--- Problem description ---
Whatever appears in the listing must be reproduced exactly.
START Available records
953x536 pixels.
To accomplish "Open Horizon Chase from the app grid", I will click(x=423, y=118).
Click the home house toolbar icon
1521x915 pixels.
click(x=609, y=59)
END Available records
--- Exercise result ---
953x536 pixels.
To accomplish "Open Horizon Chase from the app grid", I will click(x=423, y=118).
Click the home house toolbar icon
1521x915 pixels.
click(x=609, y=59)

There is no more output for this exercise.